El académico de número explora la tensión entre el deseo individual y las obligaciones colectivas ante la decisión de emigrar de Chile en su columna de El Mercurio.
Uno de los asuntos más interesantes que se han discutido por estos días en la sección Cartas al Director de “El Mercurio” lo constituye lo que pudiera llamarse la huida de Chile: la voluntad manifestada por algunas personas de irse del país sea por inseguridad o por falta de oportunidades o por simple hastío.
¿Es correcto —no pregunto si es útil o conveniente, sino si es correcto— decidir irse del país cuando las oportunidades escasean o algún peligro acecha?
A primera vista sí. Después de todo, nadie está obligado al sacrificio o a resignar sus metas personales si la inseguridad callejera arrecia, si las oportunidades escasean o el horizonte colectivo se ensombrece ¿Acaso, se dirá, no tiene cada uno el derecho a imaginar la vida que quiere vivir y actuar en consecuencia? Así entonces, ¿por qué podría ser malo o incorrecto querer irse de Chile y anunciarlo, revistiendo esa decisión de protesta, por medio de una carta al periódico?

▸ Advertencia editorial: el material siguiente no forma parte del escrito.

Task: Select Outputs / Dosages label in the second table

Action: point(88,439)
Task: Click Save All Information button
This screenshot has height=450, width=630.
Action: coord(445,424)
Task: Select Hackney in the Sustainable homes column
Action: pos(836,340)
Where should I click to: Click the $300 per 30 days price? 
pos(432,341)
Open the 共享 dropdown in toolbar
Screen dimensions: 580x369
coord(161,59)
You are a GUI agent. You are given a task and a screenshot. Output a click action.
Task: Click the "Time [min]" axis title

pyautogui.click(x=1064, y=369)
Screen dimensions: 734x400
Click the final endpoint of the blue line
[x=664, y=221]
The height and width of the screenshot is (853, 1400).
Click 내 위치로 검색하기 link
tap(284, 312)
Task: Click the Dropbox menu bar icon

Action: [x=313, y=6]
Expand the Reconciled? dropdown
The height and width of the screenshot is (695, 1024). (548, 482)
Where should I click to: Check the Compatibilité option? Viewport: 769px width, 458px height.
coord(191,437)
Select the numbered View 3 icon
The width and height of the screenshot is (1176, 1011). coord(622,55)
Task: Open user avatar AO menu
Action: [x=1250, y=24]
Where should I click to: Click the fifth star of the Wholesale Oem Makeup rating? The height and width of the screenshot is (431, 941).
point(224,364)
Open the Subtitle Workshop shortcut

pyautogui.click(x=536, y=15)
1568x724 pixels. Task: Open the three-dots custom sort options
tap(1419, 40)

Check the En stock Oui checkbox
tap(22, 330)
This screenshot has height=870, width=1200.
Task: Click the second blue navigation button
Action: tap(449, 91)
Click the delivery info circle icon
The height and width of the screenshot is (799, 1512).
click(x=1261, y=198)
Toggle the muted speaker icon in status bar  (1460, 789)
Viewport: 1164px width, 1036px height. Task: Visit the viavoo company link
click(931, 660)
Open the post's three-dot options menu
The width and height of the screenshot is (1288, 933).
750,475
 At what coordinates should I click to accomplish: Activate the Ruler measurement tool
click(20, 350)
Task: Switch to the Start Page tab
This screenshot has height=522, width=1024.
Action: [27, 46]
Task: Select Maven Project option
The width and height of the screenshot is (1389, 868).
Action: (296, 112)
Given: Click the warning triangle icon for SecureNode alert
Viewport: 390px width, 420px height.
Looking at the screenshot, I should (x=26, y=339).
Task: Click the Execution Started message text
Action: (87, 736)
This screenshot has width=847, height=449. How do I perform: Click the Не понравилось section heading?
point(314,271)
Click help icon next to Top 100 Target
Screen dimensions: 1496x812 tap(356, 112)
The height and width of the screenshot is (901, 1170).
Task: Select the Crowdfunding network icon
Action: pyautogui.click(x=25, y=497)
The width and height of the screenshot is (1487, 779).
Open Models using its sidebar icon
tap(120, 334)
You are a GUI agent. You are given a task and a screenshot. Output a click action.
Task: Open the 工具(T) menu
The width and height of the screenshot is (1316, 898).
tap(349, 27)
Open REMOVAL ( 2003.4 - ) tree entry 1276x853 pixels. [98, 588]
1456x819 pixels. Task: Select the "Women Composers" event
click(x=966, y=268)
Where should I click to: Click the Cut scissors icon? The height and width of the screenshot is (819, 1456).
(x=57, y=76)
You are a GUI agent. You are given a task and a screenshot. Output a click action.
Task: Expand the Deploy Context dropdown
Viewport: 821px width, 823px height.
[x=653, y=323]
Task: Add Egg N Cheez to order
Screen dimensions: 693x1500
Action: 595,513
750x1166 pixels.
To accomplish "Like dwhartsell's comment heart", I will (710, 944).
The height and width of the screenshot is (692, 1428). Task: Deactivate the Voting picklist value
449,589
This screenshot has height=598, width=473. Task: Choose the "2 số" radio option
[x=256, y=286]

Para examinar ese problema puede ser útil distinguir entre motivos y razones. No cabe duda de que hay motivos para irse de Chile (el país está inseguro, el espacio público está envilecido, las oportunidades amenazan con disminuir, etcétera); pero la verdadera pregunta es si hay razones para hacerlo. Y tener motivos no es lo mismo que tener razones. Las razones son argumentos fundados en reglas impersonales, reglas o normas que no miran al interés individual de nadie. Luego, alguien puede tener motivos; pero carecer de razones.